Dataset entries

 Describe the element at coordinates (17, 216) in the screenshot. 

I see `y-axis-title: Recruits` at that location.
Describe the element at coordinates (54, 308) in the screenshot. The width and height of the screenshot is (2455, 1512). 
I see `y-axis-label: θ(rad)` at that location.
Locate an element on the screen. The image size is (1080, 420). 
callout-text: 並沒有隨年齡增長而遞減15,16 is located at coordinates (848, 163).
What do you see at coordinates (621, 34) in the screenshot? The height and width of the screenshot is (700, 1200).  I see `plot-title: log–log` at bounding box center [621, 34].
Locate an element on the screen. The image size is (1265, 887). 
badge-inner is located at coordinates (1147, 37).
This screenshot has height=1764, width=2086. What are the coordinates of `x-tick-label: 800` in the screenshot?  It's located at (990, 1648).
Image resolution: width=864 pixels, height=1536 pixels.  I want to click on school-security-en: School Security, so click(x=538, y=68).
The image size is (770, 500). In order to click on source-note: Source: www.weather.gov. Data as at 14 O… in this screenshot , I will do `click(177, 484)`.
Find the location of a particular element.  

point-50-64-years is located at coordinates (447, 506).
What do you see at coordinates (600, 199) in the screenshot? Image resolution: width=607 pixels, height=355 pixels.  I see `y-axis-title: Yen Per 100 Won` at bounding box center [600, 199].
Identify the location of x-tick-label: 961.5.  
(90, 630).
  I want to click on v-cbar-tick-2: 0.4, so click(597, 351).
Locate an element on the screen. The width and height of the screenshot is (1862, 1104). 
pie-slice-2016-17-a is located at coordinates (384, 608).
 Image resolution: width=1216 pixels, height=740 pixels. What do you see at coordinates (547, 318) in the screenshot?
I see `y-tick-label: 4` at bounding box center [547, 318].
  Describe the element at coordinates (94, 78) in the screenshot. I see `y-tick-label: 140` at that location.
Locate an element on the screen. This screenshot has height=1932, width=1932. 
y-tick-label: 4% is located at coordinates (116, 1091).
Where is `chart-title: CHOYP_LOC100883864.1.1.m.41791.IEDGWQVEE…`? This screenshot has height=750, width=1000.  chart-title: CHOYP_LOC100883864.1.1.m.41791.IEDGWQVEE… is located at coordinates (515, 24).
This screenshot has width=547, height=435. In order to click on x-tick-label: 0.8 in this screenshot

■ What is expected
Rewrite the material from the line containing "Image resolution: width=864" through the line containing "I want to click on v-cbar-tick-2: 0.4, so", replacing "Image resolution" with "Screen resolution" and leaving everything else unchanged. Give back only those lines.

■ Answer to this problem
Screen resolution: width=864 pixels, height=1536 pixels.  I want to click on school-security-en: School Security, so click(x=538, y=68).
The image size is (770, 500). In order to click on source-note: Source: www.weather.gov. Data as at 14 O… in this screenshot , I will do `click(177, 484)`.
Find the location of a particular element.  

point-50-64-years is located at coordinates (447, 506).
What do you see at coordinates (600, 199) in the screenshot? Screen resolution: width=607 pixels, height=355 pixels.  I see `y-axis-title: Yen Per 100 Won` at bounding box center [600, 199].
Identify the location of x-tick-label: 961.5.  
(90, 630).
  I want to click on v-cbar-tick-2: 0.4, so click(597, 351).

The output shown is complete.